Code is not present for lip-distance calculations #55

Closed ketyi closed 1 year ago

ketyi commented 1 year ago

Hi,

Great work! Could you elaborate on lip-distance calculation details please?

image

Doubiiu commented 1 year ago

Hi, it is easy to get this. Generally, you need to get the index of the upper lip point and the lower one (e.g., using MeshLab). Then just need to calculate the L2 distance of this point across the frame and then draw them using your own visualization tools or library. I provide you a code snippet for calculating this lip distance on VOCASET (modify it based on your own path or file name):

import os
import numpy as np

sentence = <sentence name> ## e.g. 'FaceTalk_170809_00138_TA_sentence21.npy'
ours = <path to saved .npy file>
ablation_IN = <path to saved .npy file>
gt = <path to .npy of the dataset>
output_dir = <output path>
vertice_dim = 15069 ## vocaset
upper_pos = 3546 ## vocaset
lower_pos = 3504 ## vocaset, original 2151 is not correct
distance = []
for idx, interpolation_npys_dir in enumerate([ours, ablation_IN, gt]):
    if idx == 2: ## As GT data is with different format
        predicted_vertices = np.load(os.path.join(interpolation_npys_dir, sentence))
        predicted_vertices = np.reshape(predicted_vertices,(-1,vertice_dim//3,3))[::2,...] # [N, V, 3]
    else:
        predicted_vertices = np.load(os.path.join(interpolation_npys_dir, <your own file name when generating and saving this sentence of your model>))
        predicted_vertices = np.reshape(predicted_vertices,(-1,vertice_dim//3,3))
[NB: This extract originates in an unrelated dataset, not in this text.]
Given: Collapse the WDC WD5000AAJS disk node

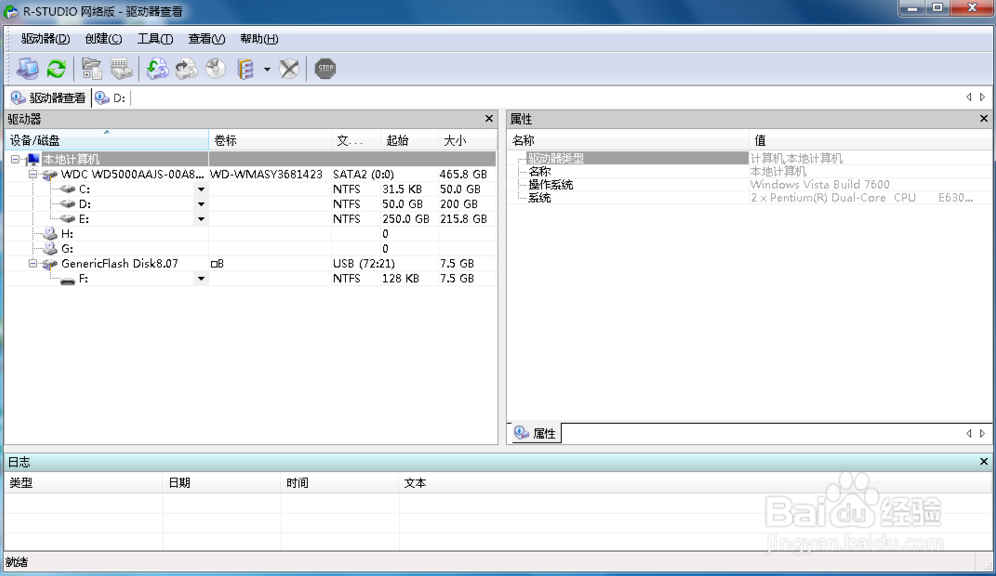Looking at the screenshot, I should pos(33,174).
    pos_upper = predicted_vertices[:108,upper_pos,:] # [N, 3]
    pos_lower = predicted_vertices[:108,lower_pos,:] # [N, 3]
    distance.append(np.sqrt(np.sum(np.square(pos_upper-pos_lower), axis=1))) # each is a N vector showing L2 distance

distance = np.array(distance)

np.savetxt(os.path.join('ablation_IN_lip_distance.csv'), distance, delimiter=",")
ketyi commented 1 year ago

Thank you, @Doubiiu

bullgokman commented 8 months ago

Why use 2151 for 'lower_pos'? When i check VOCASET in blender, vertex of 2151 is located in neck backside. Is there any other reason for using 2151 for lower lip?

Doubiiu commented 8 months ago

Hi @bullgokman Yeap. You are correct. 3504 should be correct. Although using 2151 can also reflect the lip movement to some extent, 3504 should be more suitable. Thanks for your reminder.